Esta semana ha muerto a los 90 años Marceline Loridan-Ivens, escritora, cineasta y superviviente del Holocausto. Este verano murió Claude Lazmann, con quien tiene tantos paralelismos. El verano pasado murió Simone Veil, hermana en la deportación y el martirio de Auschwitz. Van quedando pocos de aquellos que vivieron los campos de concentración. Nuestro deber es escuchar y honrar su memoria.

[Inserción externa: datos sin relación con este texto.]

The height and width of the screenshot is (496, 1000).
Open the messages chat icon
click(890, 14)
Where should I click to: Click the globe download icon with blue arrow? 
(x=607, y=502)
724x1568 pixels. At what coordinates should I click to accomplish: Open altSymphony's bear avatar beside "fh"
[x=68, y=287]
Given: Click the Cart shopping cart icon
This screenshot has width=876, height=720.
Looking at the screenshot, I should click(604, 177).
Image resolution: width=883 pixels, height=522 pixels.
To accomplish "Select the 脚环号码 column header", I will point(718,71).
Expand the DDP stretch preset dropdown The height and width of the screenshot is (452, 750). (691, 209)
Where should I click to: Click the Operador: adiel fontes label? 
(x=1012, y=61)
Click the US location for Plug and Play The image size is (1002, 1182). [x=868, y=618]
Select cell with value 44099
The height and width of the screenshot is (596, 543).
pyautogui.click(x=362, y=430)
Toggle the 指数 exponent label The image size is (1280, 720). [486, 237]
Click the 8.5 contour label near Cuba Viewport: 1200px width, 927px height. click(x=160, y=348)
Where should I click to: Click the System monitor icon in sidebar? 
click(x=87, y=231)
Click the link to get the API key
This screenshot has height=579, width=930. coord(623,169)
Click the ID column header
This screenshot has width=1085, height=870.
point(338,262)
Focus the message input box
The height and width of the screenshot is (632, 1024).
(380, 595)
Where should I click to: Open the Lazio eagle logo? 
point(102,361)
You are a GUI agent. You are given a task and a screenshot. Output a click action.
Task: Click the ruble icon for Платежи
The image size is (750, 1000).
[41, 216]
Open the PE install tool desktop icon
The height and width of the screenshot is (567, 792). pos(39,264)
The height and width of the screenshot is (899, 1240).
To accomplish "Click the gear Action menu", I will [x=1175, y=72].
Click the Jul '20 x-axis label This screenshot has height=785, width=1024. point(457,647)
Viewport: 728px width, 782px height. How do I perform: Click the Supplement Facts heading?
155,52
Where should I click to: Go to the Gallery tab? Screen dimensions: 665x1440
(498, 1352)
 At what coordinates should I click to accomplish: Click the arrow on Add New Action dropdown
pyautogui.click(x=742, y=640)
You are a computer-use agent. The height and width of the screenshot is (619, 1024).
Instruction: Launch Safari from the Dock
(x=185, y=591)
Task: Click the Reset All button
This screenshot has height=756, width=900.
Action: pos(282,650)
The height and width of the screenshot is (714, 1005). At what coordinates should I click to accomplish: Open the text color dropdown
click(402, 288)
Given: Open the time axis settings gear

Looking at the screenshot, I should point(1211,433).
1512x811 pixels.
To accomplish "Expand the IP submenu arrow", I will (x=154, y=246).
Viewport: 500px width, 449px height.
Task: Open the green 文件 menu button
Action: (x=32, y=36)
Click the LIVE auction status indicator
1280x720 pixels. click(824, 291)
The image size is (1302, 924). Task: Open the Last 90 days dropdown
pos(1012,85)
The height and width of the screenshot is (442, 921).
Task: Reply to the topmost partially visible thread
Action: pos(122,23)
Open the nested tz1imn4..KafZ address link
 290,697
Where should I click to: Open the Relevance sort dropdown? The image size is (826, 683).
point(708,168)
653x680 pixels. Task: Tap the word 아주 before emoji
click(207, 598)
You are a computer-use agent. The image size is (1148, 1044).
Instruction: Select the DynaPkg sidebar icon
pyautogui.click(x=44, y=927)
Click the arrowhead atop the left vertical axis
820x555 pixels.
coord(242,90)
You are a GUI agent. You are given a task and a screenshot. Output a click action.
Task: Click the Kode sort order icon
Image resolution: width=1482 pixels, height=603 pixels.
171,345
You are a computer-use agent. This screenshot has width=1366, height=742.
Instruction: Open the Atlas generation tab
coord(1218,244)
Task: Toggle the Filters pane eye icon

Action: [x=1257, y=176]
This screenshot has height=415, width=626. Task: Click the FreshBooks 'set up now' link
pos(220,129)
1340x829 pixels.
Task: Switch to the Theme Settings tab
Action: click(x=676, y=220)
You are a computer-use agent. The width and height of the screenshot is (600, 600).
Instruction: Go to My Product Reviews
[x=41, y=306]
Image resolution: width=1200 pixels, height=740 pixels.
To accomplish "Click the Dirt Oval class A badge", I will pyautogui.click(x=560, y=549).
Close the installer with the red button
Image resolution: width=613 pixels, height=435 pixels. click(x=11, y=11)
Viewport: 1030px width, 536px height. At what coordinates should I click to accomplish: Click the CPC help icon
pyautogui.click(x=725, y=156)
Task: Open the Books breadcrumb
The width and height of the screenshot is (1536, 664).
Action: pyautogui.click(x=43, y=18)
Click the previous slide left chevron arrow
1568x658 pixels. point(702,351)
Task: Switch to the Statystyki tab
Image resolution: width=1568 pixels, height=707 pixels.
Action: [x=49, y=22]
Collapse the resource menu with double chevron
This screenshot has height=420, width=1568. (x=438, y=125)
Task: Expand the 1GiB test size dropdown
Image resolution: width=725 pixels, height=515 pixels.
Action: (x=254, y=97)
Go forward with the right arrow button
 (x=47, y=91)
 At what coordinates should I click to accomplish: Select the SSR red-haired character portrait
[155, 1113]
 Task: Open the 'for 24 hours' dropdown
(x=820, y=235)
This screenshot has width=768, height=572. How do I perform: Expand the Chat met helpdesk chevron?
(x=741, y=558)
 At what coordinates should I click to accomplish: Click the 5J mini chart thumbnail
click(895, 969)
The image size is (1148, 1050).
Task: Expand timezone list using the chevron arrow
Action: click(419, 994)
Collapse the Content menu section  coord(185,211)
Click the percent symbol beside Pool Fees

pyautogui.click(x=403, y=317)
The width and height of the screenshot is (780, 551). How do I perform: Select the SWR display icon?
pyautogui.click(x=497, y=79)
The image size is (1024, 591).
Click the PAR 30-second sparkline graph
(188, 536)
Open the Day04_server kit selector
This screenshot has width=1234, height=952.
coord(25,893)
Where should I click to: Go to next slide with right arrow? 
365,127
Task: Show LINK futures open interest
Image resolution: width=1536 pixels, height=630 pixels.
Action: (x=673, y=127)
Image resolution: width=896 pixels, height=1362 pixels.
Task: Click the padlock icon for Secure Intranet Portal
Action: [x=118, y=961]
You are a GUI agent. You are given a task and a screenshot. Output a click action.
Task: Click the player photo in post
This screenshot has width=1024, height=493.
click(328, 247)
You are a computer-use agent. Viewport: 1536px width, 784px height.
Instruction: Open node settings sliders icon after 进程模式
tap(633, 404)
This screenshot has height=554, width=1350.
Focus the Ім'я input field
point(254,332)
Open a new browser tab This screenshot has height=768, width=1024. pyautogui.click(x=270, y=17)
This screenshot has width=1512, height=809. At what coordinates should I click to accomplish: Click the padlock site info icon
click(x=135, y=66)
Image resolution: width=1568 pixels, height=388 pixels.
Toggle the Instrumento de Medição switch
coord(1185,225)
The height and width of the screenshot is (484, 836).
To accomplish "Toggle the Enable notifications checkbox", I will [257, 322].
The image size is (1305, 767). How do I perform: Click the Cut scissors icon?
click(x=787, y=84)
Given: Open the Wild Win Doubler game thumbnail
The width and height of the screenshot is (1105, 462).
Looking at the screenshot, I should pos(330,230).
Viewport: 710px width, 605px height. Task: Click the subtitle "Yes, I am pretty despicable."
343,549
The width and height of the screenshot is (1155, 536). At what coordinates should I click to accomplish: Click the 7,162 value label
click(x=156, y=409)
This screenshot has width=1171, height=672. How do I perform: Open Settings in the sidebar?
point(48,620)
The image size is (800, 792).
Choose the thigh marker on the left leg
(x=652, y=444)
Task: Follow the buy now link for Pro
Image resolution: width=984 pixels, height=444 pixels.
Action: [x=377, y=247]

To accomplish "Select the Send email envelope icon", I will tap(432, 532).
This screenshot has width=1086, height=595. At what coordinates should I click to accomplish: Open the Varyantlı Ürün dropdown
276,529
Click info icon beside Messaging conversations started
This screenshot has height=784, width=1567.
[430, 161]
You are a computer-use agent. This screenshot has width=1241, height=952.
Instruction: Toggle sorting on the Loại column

Marceline no fue un personaje fácil ni complaciente. Es inclasificable. Su legado no sirve a la izquierda, que no le perdona su defensa de la existencia de Israel y su derecho a defenderse. No sirve a la derecha, que la ve como una comunista no suficientemente reformada. No sirve a Israel, por su ateísmo y su judaísmo cosmopolita, laico y contaminado. No sirve a cierto feminismo que dice buscar mujeres fuertes, pero que reniega de las que por serlo tienen criterio disidente y osan expresarlo. No sirve a la memoria oficial de Francia, que quiere recordarse resistente y no colaboracionista. La memoria de Marceline no sirve para confirmar ninguna ortodoxia, para dar la razón a ningún grupo: solo sirve para buscar trágica, agónicamente.

Se hizo comunista y vivió las rigideces de la ortodoxia y pagó los costes del desviacionismo, pero varias cosas le salvaron de la prisión interior del fanatismo ideológico: el amor a la cultura, la curiosidad intelectual, la compasión por el sufrimiento del inocente y un duro, cínico sentido del honor. La inteligencia no nos libra del fanatismo. La historia y el presente nos dan ejemplos de inteligencias prodigiosas entregadas a la fantasía de cualquier ideología suficientemente redonda y cruel. Solo la lúcida mezcla de cultura, curiosidad, piedad y humor nos da alguna esperanza.

Marceline fue deportada junto a su amado padre. Él se lo advirtió: yo soy mayor, no volveré, pero tú eres joven, sí regresarás. Lo contó en un libro que es homenaje: Y tú no regresaste.

Luego escribió otra obra que imperdonablemente aún no está editada en español: L’amour après. Una niña pudorosa que no había visto a nadie desnudo, ni de su familia, ni se había desnudado ante nadie, y de pronto debe hacerlo junto a muchas, como cuerpos que son ganado o cosas o marionetas, frente a un doctor de apellido Mengele. La adolescente que había visto todas las caras de la muerte, todas sus formas, sus olores y sus gritos, pero nada sabía del amor y de una piel suave o un beso: J’ai tout vu de la mort sans rien conaître de l’amour. No quiso hijos e hizo de ello una pregunta sobre su nihilismo paradójicamente lleno de vida y creación.

Una mujer que resume la historia de su siglo. Fue anticolonialista contra su país siendo por ello detenida, pero denunció después las miserias de los nuevos estados sin el paternalismo tonto de la queja eterna y victimista de ese colonialismo que ella sí combatió. Tuvo que cavar tumbas y ser parte del sistema de eliminación de los suyos. Y olvidó y negó y recordó y aceptó.

Marceline veía cómo la vejez la dulcificaba y eso le gustaba. Fue bella y dura, sonriente y sufriente, fuego rojizo en el pelo y en el corazón. No la habrán visto en los periódicos. Por eso quería traerla aquí: para que su memoria no desaparezca y viva en la nuestra.